Cela ne signifie évidemment pas qu'il s'agisse d'œuvres mineures. Bien au contraire : chacune mérite d'être redécouverte, précisément parce qu'elle incarne une étape bien particulière dans l'évolution artistique de son compositeur.
Avec Don Juan, Strauss trouve véritablement sa voix de compositeur. Ses premières œuvres restent relativement traditionnelles dans leur forme : deux symphonies, un concerto pour cor et un concerto pour violon. Ce n'est qu'au milieu des années 1880, lorsqu'il se lie d'amitié avec le violoniste et compositeur Alexander Ritter, qu'il parvient à s'affranchir du poids de la tradition – celle de l'histoire de la musique comme celle de son propre héritage familial, marqué par un père farouchement conservateur. Ritter fit de Strauss un wagnérien, reconnaîtra plus tard ce dernier. Plus encore, il lui fit prendre conscience du formidable pouvoir évocateur de la musique.
Au cours d'un voyage en Italie à cette époque, Strauss note dans les marges des lettres adressées à sa mère quelques « impressions tonales » du pays, esquisses qu'il développera par la suite dans Aus Italien. Le musicologue Bryan Gilliam y voit « son premier pas hésitant dans l'univers du poème symphonique ». Encouragé par Ritter, Strauss approfondit ensuite sa réflexion esthétique.

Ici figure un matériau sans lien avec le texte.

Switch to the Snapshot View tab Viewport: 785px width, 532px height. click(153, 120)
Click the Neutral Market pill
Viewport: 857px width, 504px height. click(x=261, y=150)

Il considérait qu'il était du devoir de tout artiste d'inventer une forme nouvelle pour chaque sujet, et trouva cette liberté dans le poème symphonique – un genre où la musique cherche à évoquer des sujets concrets, souvent empruntés à la littérature ou aux arts plastiques.
Si Don Juan n'est pas son premier poème symphonique – cet honneur revient à Macbeth (1888) –, il est le premier à être créé en concert. La première, donnée à Weimar, est un véritable événement. Strauss y triomphe comme chef d'orchestre, mais c'est surtout l'originalité de sa musique qui frappe le public. Le choix audacieux de Don Juan comme protagoniste et, plus encore, la manière dont Strauss donne vie à ses aventures par le seul langage orchestral lui valent une réputation de moderniste. Ayant trouvé la forme qui lui convient, il composera dans les années suivantes plusieurs poèmes symphoniques majeurs, parmi lesquels Till l'Espiègle, Ainsi parlait Zarathoustra, Don Quichotte et Une vie de héros.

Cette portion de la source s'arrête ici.